Local July 8, 2013 | 10:45 am

Industries hail new director, but slam State-owned bank “cronyism”

Santo Domingo.- The president of the Herrera and Santo Domingo industries grouped in the AEIH on Sunday demanded that the State-owned Reservas bank be transformed into a true instrument for national development, taking advantage of designation of Enrique Ramirez Paniagua, which he describes as a recognized banking professional.

Victor Castro also demanded the bank’s reorganization "to eliminate questionable practices such as the issuing of certain bonds and financial triangulations disguised as factoring, “which are nothing more than the creation of public debt in a disguised manner."

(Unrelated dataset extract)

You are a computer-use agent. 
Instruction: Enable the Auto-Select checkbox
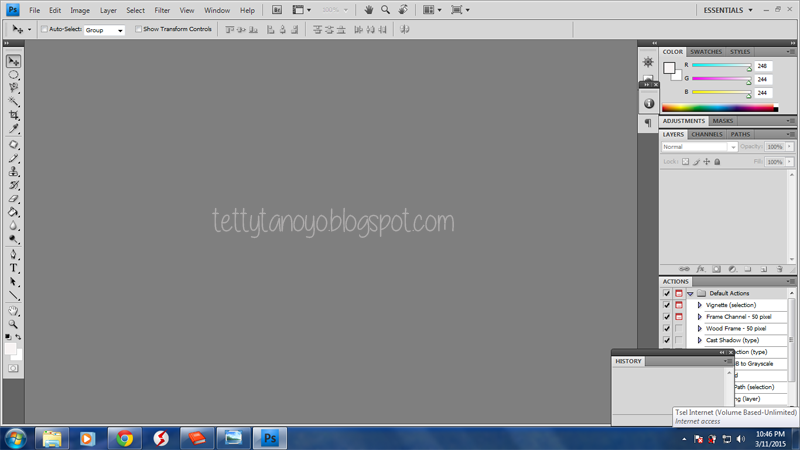click(44, 30)
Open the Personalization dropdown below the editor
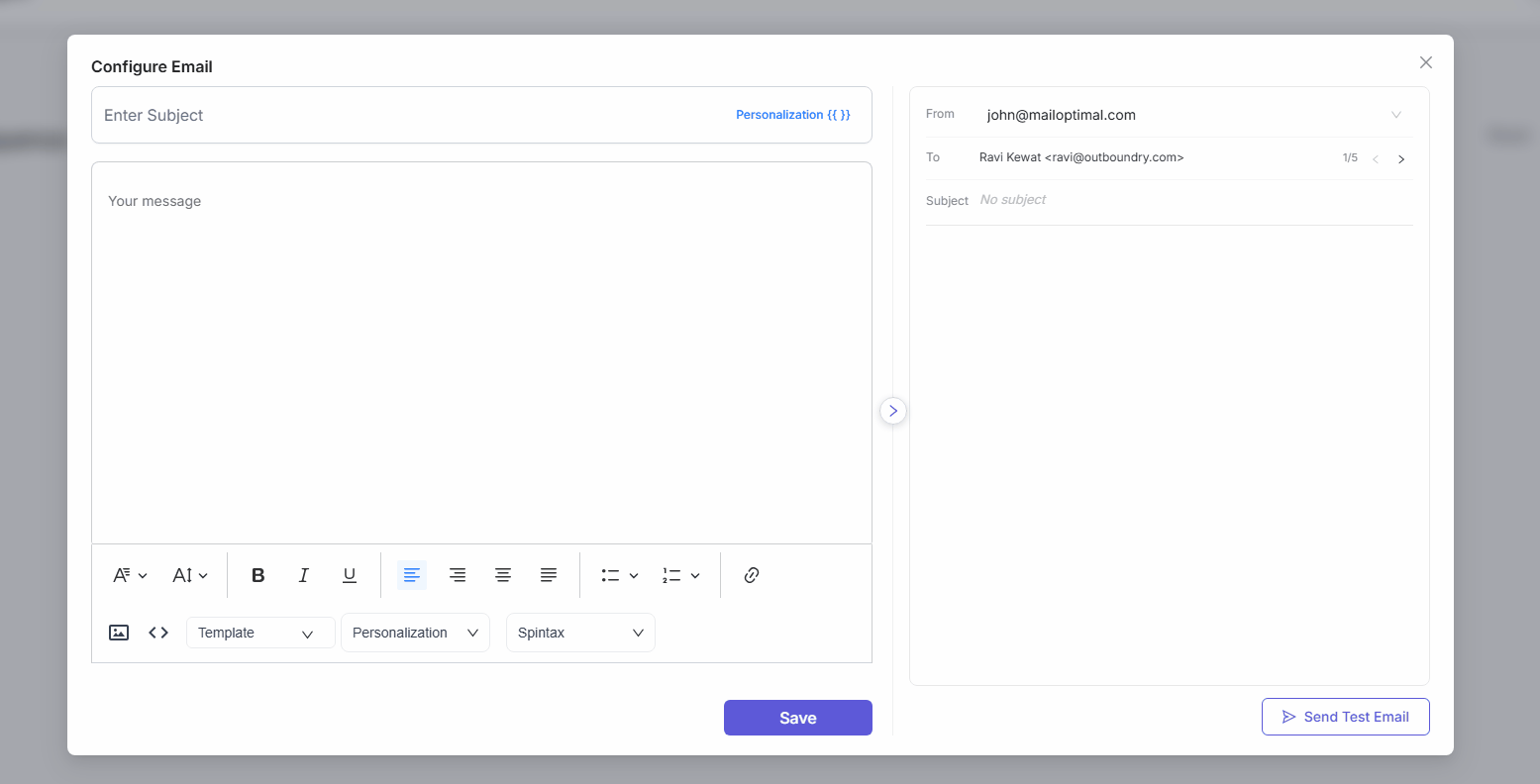This screenshot has height=784, width=1540. (x=415, y=632)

He called on the Banks Superintendence to assume its oversight with the same rigor applied to the other banks, demanding strict compliance with standards and best practices. “We don’t understand where that monitoring had been when Reservas transfers more than RD$3.0 billion in dividends to the Government, or 140% of its profits of 2012, which was strongly criticized by the ratings firm Moody’s, because it significantly affects the organization’s capitalization."

Castro said he hails president Danilo Medina’s appointment of Ramirez, who in his view has vast experience, noting that the next step should be the complete professionalization of its board. “With honorable exceptions, in the selection of Reservas’s board members -in whose hands are placed important decision-making for that bank’s future – has prevailed cronyism, which has sometimes led to the awarding of people, some of whom are unable to interpret a financial statement.”

In a surprising move last week, Medina named Ramirez to replace Vicente Bengoa.